There are, perhaps, no streets more different in Guelph than Alice Street and Woodlawn Road.

On Alice, a jumble of brick houses have been built up to the edge of the street. Before the rise of big box, Alice Street was a hybrid residential-commercial thoroughfare and the heart of the Italian community with general stores and shoe shops in its reconfigured houses. Many of these shops have since turned back into houses, but have been forever distinguished by their past modifications. The effect is an incredibly unique streetscape, like I’ve never seen before, a street of houses with unique DIY renovations, where neighbours hang out on front porches, cars drive slow – the feeling of village and the height of urbanity.

Those aforementioned big box stores – well, they eventually ended up on Woodlawn Road, a street at the northern edge of the city and home to Guelph’s Wal-Mart, Home Depot and various other gigantic corporate retailers.

Woodlawn is a street no one loves but everyone must visit eventually. When I first moved to Guelph, I ended up there countless times, dreading my visits but in need of inexpensive home items only sold there. Woodlawn is the typical non-place at the edge of every city in North America – characterized by the bright signs of fast food restaurants and the complete rejection of walking as a mode of transportation. There are no public gathering spaces on Woodlawn.
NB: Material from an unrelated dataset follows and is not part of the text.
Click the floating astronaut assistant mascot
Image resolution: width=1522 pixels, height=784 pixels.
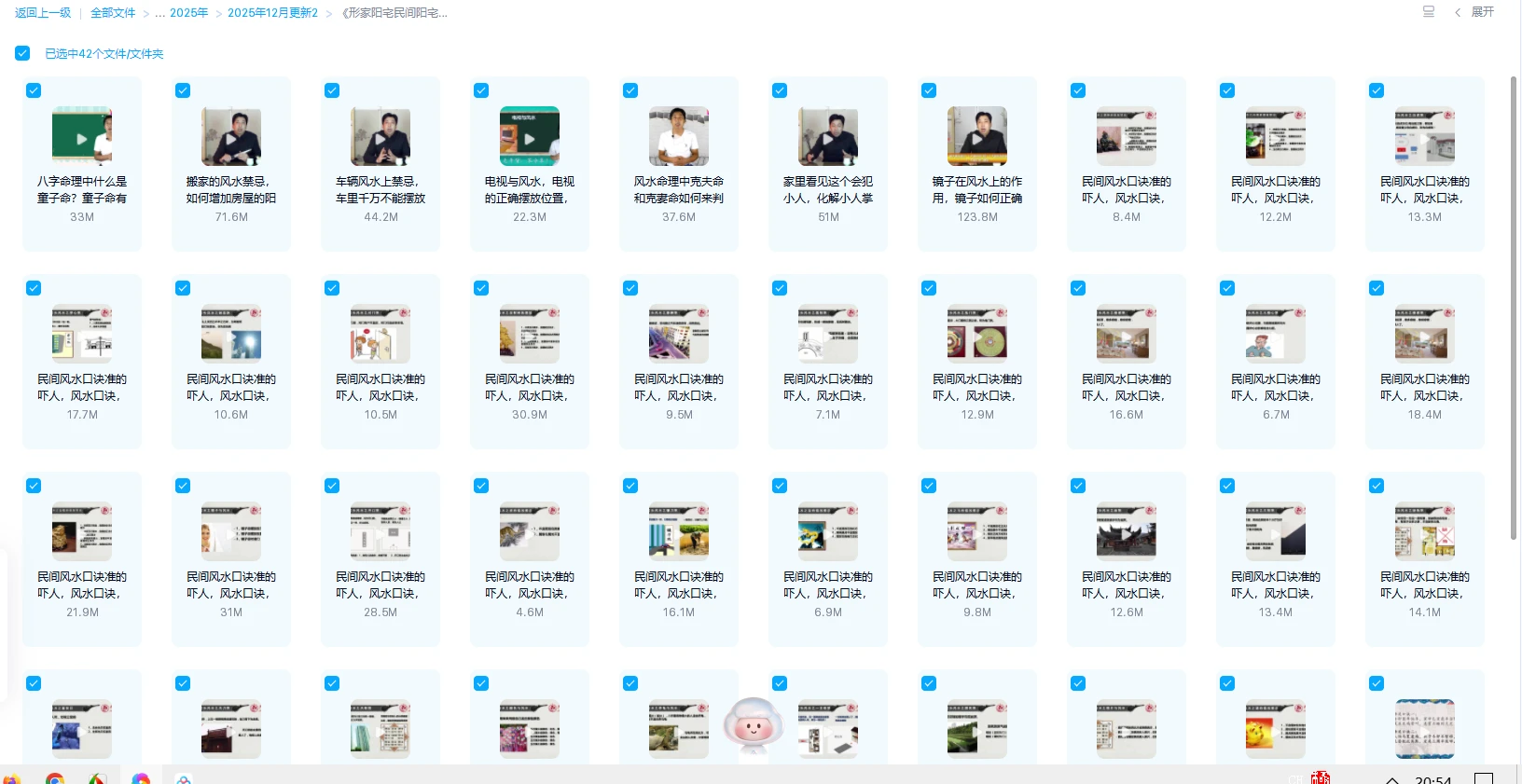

It’s easy to love Alice Street. It’s not so easy to love Woodlawn.

So I mapped both, trying to extend my love of place in general to a place that’s hard to love.

And of course, Woodlawn isn’t a non-place, it’s a real place. By choosing to create an illustrated map of it, I’m trying to find its essence beneath the concrete and beyond the international corporate crust that has founds its way there. By mapping Woodlawn, I discovered unique businesses, residential hold-outs, beautiful groves of trees and desire lines criss-crossing its railways.

The map of Woodlawn is an invitation to explore the Woodlawn Road of your city.  Once you get out of your car and walk, it’s easy to find magic beyond the highways.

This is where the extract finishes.